### TASK STATEMENT
Give an exact reproduction of the lines from the one with "Image resolution: width=307" to the final line of the entries below, both ends included, and omit the pictures.

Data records
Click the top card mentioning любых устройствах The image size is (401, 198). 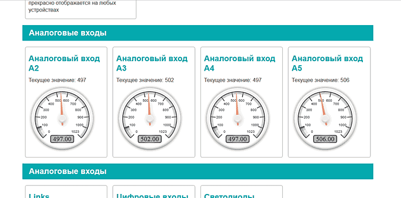81,10
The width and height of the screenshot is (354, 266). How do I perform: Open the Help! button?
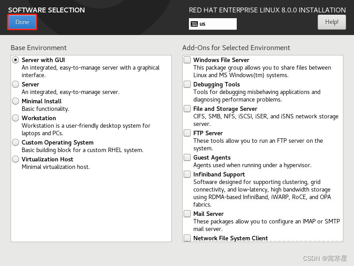(x=331, y=22)
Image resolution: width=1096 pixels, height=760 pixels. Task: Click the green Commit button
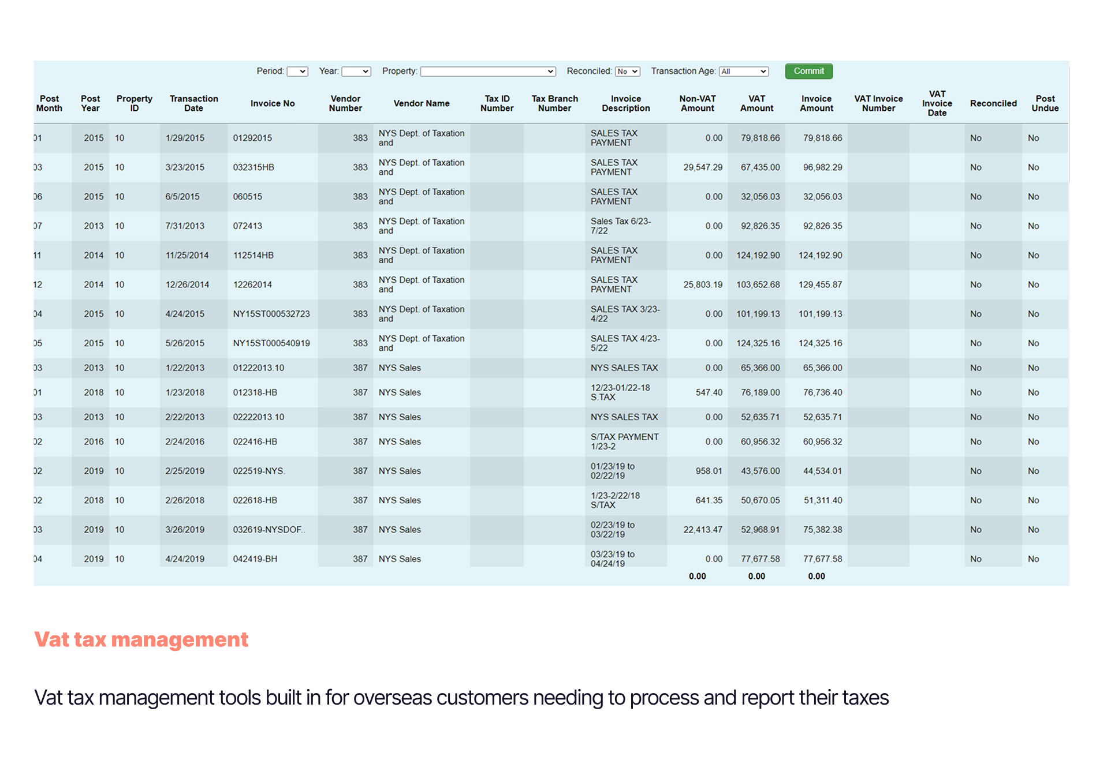pos(808,71)
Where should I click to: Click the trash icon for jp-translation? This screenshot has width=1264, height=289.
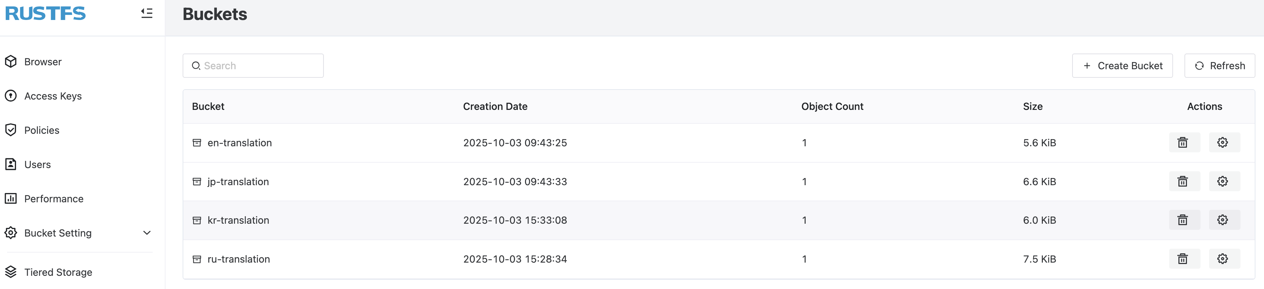pyautogui.click(x=1183, y=181)
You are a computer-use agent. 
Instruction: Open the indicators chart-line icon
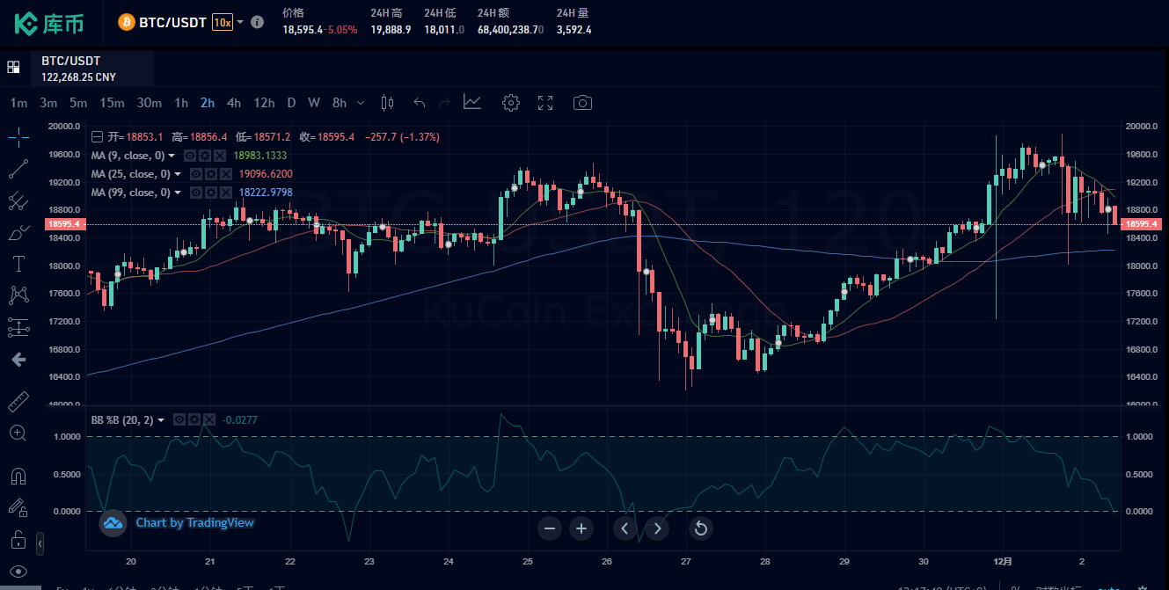point(472,103)
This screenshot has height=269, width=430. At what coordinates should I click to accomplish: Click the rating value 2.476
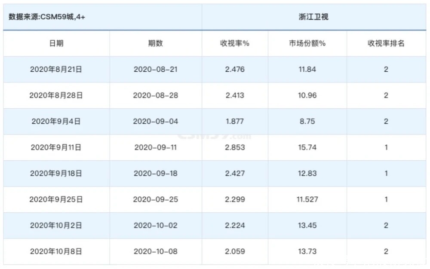(235, 69)
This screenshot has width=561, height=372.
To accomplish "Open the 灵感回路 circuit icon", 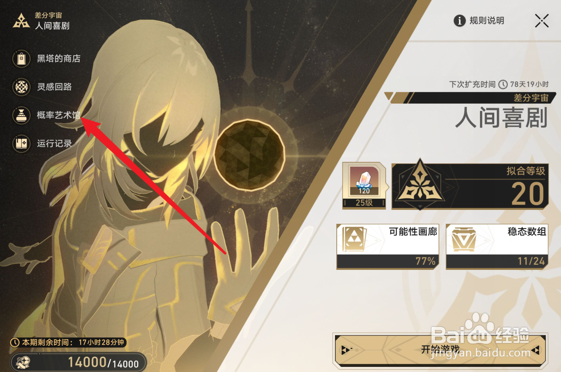I will coord(21,87).
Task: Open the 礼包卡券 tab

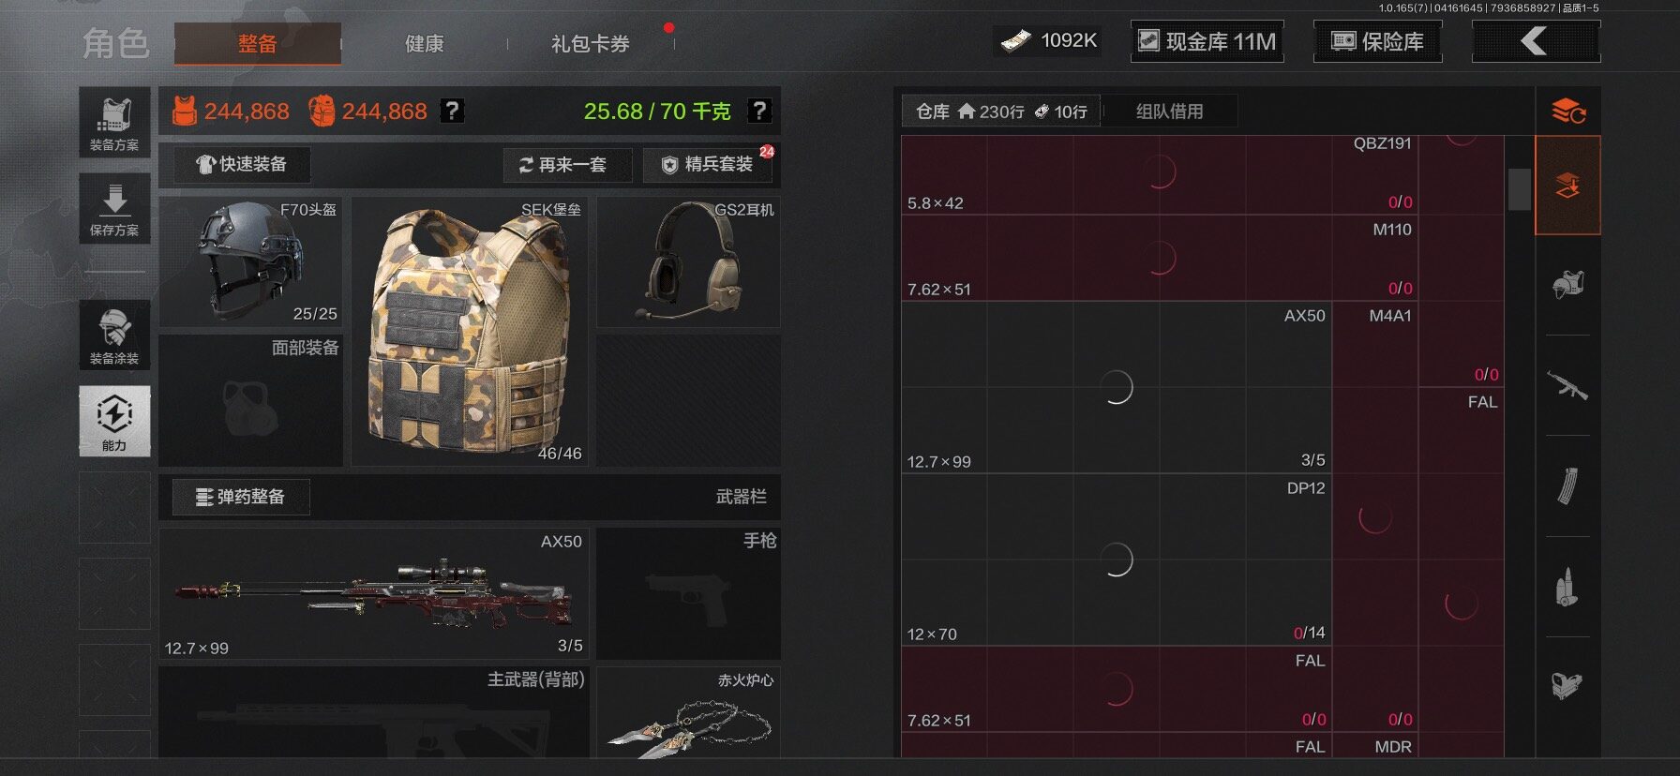Action: (x=591, y=43)
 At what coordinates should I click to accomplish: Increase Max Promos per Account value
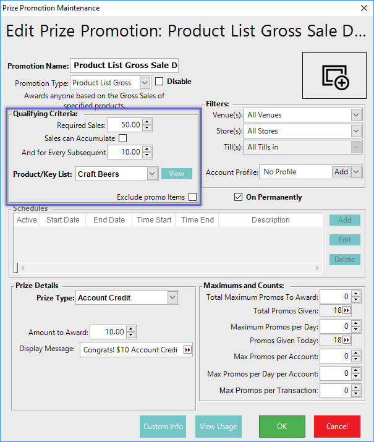pyautogui.click(x=355, y=354)
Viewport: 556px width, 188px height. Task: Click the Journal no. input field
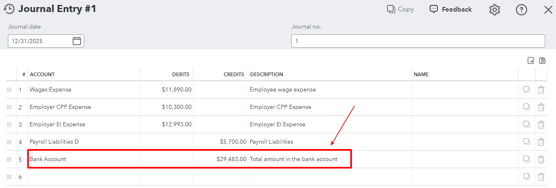click(418, 41)
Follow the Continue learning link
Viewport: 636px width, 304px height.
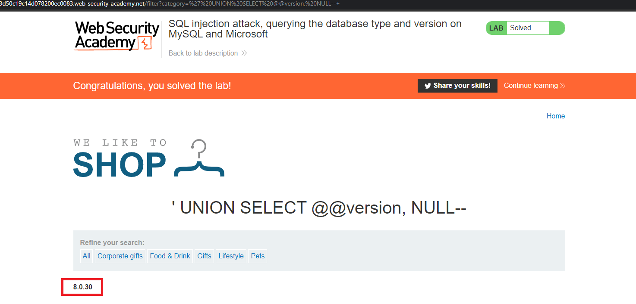(x=531, y=86)
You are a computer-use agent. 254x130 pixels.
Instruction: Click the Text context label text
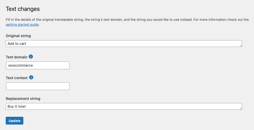(x=17, y=78)
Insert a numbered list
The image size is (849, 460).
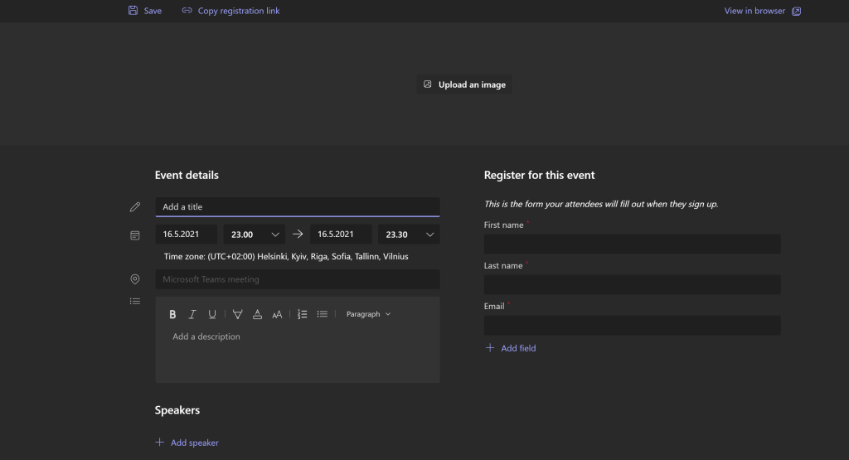(302, 314)
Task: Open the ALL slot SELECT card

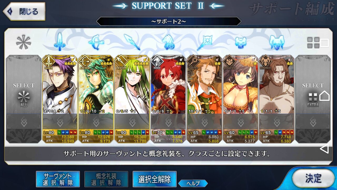Action: coord(24,99)
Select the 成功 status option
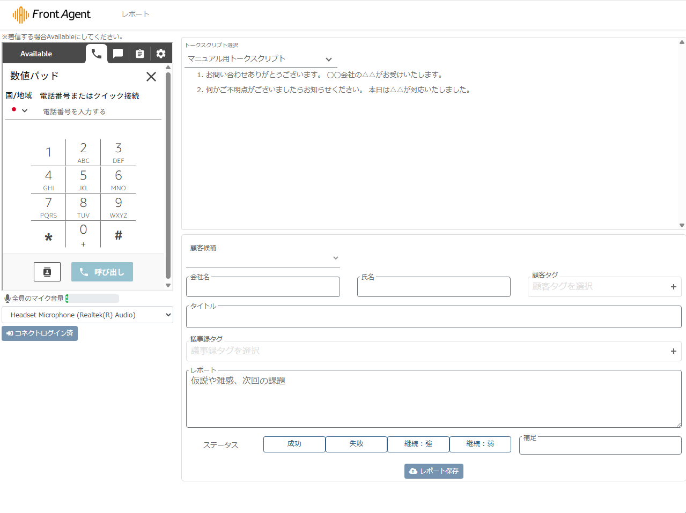The width and height of the screenshot is (686, 513). click(294, 444)
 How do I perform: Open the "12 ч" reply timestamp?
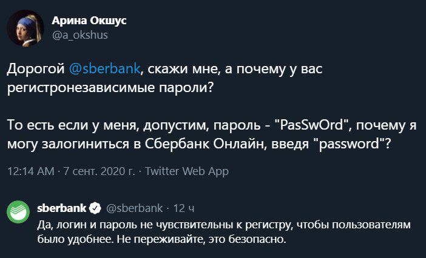pyautogui.click(x=184, y=208)
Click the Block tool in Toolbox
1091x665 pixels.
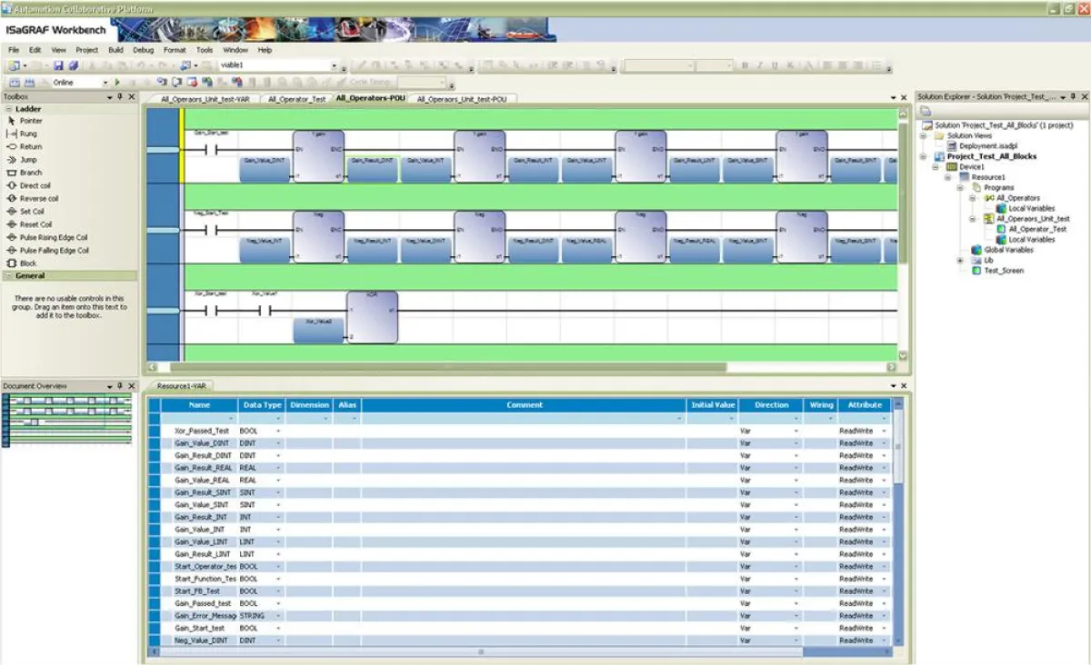pyautogui.click(x=28, y=263)
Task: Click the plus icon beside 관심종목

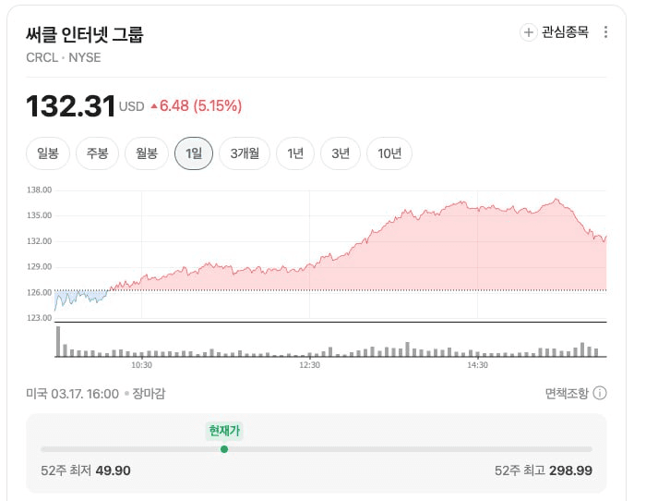Action: [x=529, y=32]
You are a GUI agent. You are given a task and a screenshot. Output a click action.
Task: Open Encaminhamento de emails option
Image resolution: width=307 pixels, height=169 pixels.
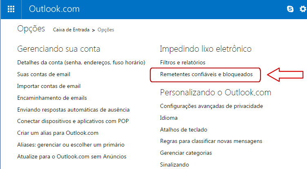coord(52,98)
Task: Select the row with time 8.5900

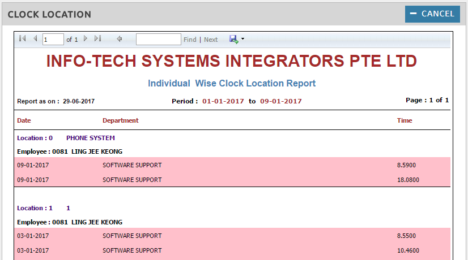Action: (232, 165)
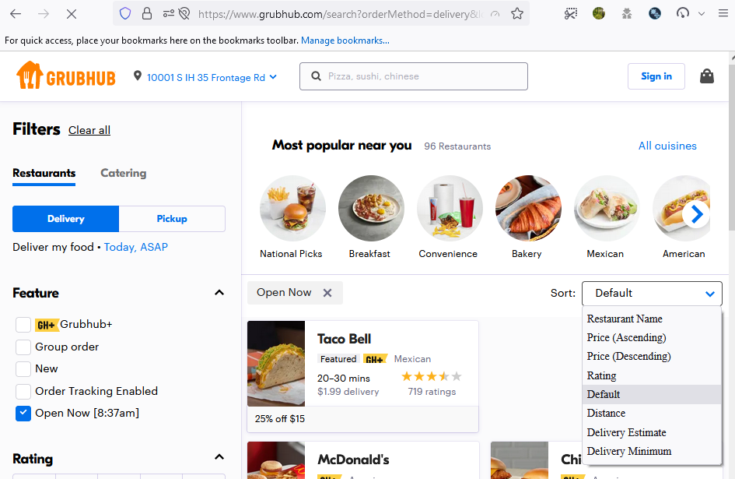The image size is (735, 479).
Task: Click the next arrow on the cuisine carousel
Action: point(696,213)
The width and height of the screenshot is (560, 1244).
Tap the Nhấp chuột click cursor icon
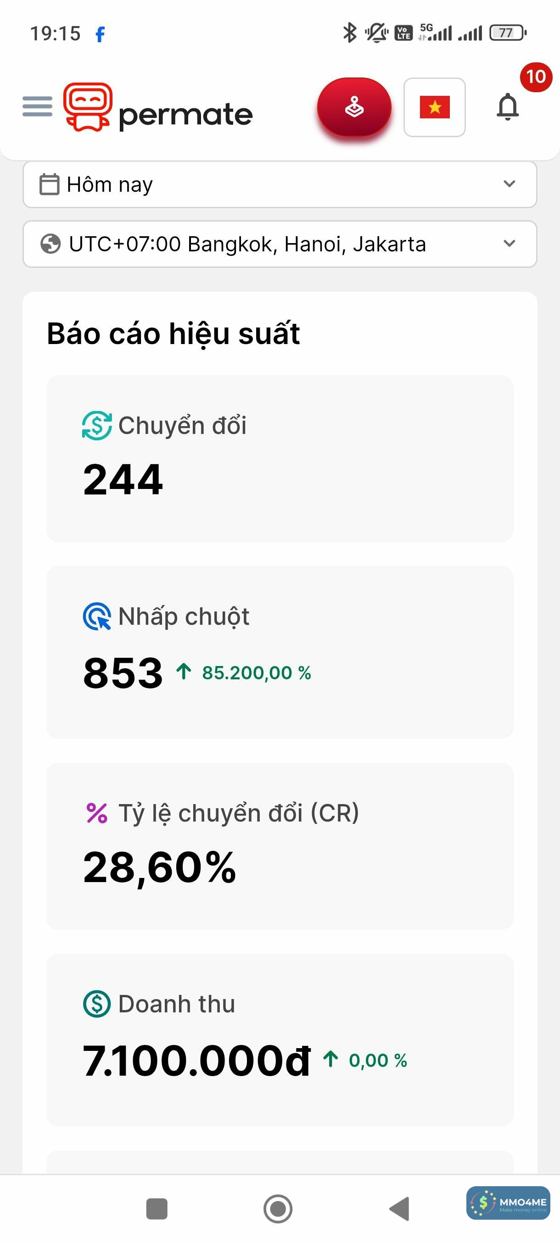pyautogui.click(x=97, y=617)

### RESPONSE AREA
Image resolution: width=307 pixels, height=169 pixels.
coord(52,98)
Task: Select the row with time 8.5900

Action: (232, 165)
The image size is (735, 479).
Task: Click the next arrow on the cuisine carousel
Action: point(696,213)
The width and height of the screenshot is (560, 1244).
Tap the Nhấp chuột click cursor icon
pyautogui.click(x=97, y=617)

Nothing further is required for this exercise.